Se você confia no BitLocker para manter arquivos de trabalho, fotos e jogos a salvo em seu notebook Windows, atenção: uma brecha zero-day batizada de “YellowKey” (CVE-2026-45585) permite que invasores com acesso físico ao equipamento ignorem completamente a criptografia, leiam e até escrevam novos dados no disco. A Microsoft reconheceu o problema, publicou medidas emergenciais e estuda lançar um patch definitivo – mas ainda não há data.
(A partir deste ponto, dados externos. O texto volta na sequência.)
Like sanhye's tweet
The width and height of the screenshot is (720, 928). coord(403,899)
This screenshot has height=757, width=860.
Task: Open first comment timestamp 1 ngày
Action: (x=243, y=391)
O que é a vulnerabilidade YellowKey?
Descoberta por pesquisadores independentes na semana passada, a falha explora rotinas de Secure Boot durante o processo de inicialização. Ao injetar um arquivo de chave manipulada (daí o nome YellowKey) em dispositivos compatíveis, o atacante consegue validar um ambiente malicioso e, na sequência, montar unidades criptografadas pelo BitLocker como se fosse o usuário legítimo.
Para piorar, já circula na internet um proof-of-concept público, o que reduz a barreira de conhecimento necessário para reproduzir o ataque.
Por que isso importa para você?
Com notebooks cada vez mais potentes – equipados com SSDs NVMe PCIe 4.0, GPUs dedicadas e processadores mobile de última geração – é comum levar dados sensíveis para reuniões, viagens ou campeonatos de e-sports. Se o aparelho for perdido ou furtado, o BitLocker deveria impedir a leitura do conteúdo. A YellowKey, porém, derruba essa camada de proteção.
Medidas imediatas recomendadas pela Microsoft
Enquanto o patch não chega, a Microsoft sugere ações que podem ser implementadas rapidamente por equipes de TI e usuários avançados:
- Limitar o acesso físico: mantenha notebooks em lockers, utilize cabos de segurança ou cofres quando precisar se ausentar.
- Personalizar o Secure Boot: reimplementar as chaves de assinatura (PK, KEK, DB, DBX) e desativar chaves herdadas que possam ser exploradas.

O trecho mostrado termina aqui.